La obra recuerda, en cierto modo, a otra de Goya titulada Saturno devorando a sus hijos. En este caso, nos encontramos con dos seres deformes. Del superior, con rostro angustiado, destaca una enorme pierna y una forma que recuerda a un pecho o a un pene que es estrangulado por una especie de monstruo amorfo que se encuentra debajo del primero.

Cierto que la obra es angustiosa; pero lejos del compromiso que tuvieron sus amigos Lorca y Buñuel durante el levantamiento contra la Segunda República por parte de las fuerzas conducidas por Franco.
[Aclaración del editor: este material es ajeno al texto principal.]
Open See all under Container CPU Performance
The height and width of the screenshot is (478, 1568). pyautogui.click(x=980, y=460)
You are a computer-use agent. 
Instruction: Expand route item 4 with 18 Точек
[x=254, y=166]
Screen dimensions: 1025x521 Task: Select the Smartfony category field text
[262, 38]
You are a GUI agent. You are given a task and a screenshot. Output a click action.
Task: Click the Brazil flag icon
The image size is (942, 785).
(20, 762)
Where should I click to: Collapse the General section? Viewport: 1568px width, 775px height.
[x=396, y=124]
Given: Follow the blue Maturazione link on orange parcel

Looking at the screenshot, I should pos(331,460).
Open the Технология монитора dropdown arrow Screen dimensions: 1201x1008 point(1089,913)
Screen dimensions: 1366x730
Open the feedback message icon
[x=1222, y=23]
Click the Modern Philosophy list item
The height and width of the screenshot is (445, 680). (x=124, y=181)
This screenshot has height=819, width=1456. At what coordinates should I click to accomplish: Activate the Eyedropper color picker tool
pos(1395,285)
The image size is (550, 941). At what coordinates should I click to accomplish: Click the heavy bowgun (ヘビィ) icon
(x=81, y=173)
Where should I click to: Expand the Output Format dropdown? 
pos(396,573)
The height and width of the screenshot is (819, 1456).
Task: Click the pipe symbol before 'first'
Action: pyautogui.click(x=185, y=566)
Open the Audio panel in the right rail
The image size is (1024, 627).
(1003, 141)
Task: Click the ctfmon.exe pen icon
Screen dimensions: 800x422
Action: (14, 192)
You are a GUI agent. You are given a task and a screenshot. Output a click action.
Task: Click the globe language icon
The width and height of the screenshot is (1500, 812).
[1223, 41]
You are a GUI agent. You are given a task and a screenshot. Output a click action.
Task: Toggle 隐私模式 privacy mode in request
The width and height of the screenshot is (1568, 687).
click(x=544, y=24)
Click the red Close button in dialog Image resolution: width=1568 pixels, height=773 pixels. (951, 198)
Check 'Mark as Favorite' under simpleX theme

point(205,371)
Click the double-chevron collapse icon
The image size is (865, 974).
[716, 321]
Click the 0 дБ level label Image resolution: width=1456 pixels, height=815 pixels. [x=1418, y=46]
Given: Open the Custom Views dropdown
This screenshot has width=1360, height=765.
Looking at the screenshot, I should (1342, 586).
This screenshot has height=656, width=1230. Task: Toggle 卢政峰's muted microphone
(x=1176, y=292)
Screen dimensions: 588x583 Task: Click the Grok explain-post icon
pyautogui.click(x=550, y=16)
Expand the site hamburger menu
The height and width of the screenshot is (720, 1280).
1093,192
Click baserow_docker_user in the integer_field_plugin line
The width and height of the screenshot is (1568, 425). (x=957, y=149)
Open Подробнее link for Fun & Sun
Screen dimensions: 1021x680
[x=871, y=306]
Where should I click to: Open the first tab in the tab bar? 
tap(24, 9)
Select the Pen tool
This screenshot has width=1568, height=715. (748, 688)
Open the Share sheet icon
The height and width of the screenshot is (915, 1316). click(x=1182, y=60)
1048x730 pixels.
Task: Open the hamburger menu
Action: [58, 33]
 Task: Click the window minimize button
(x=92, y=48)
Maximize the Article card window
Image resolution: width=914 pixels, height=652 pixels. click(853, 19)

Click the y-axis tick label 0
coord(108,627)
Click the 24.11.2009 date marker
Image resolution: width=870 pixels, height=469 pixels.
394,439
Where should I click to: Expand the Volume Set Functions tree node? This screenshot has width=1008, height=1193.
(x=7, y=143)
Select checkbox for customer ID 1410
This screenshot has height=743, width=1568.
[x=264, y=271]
Mientras Salvador Dalí defendía la causa franquista, Federico García Lorca moriría vilmente asesinado y el segundo defendería activamente la legalidad de la República, hasta que derrotada se exilió en Méjico, donde continuaría su genial obra cinematográfica.

No es de extrañar que, tras la terminación de la contienda, Salvador Dalí estuviera tranquilamente instalado en Cataluña e, incluso, pintara un cuadro por encargo del dictador con la temática de su nieta Carmencita montada en un caballo. No debemos olvidar que para Salvador Dalí el dinero era una de sus grandes pasiones, y, lógicamente, hay que saber arrimarse a quien tiene tanto el poder como el dinero, para lograr la ansiada fama.

Pero la vida de Salvador Dalí fue muy larga, ya que alcanzó hasta 1989, por lo que nos queda todavía bastante que conocer tanto de ella como de su extensa obra.